Non a caso, nella Costituzione italiana, la centralità del lavoro (da un punto di vista etico ed economico) deve garantire il rispetto della “dignità umana” e il “pieno sviluppo della persona”. Solo così si spiega il taglio fortemente “lavoristico” dell’articolo 1 della Carta Costituzionale che non è un episodio incidentale ma un paradigma voluto dai Padri costituenti. Naturalmente non si può eludere una riflessione sui danni che provocano, nella nostra società, sia l’assenza di lavoro, sia la sua presenza associata a ritmi ininterrotti, che confondono la distinzione tra tempo del lavoro e tempo libero; sia la sua disponibilità in condizioni di grande precarietà e frammentazione, accentuate dalla digitalizzazione e dallo sviluppo dell’economia delle piattaforme, spesso prive di tutele legali. Con le nuove tecnologie che consentono una “cognitivizzazione” del mondo, il lavoro si arricchisce di elementi culturali e creativi ma la connessione perenne in remoto non significa una maggiore libertà, anzi può generare una perdita di socialità da parte degli stessi individui/lavoratori.
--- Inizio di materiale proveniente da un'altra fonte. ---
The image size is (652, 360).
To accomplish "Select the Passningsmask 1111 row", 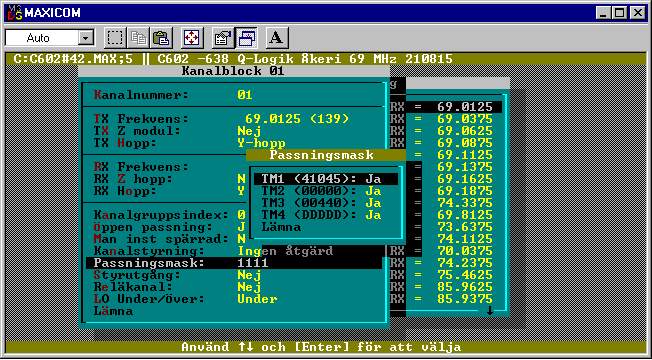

Nel Piano nazionale di ripresa e resilienza (PNRR) appena varato dal Governo italiano, si parla spesso frettolosamente di lavoro. Tale tema, in realtà, dovrebbe permeare tutte le principali voci di investimento, dalla transizione ecologica alle nuove tecnologie, al rilancio dell’economia.

Durante il primo lockdown, tra i tanti messaggi che le persone si scambiavano, spesso tra l’ironico e il consolatorio, ne è circolato uno in particolare che diceva così: “avete dato un milione di euro al mese ai calciatori e 1200 euro al mese a medici e ricercatori: ora fatevi curare da Cristiano Ronaldo”. Ecco, non dobbiamo dimenticarci dei riconoscimenti tributati nella prima fase della pandemia a medici, infermieri, operatori sanitari, addetti ai servizi fondamentali, alla cura della persona e alla sopravvivenza comune. Dobbiamo invece trarne le conseguenze in termini di attribuzione di dignità e di valore – in ogni senso – al lavoro di tutti. Buon primo maggio.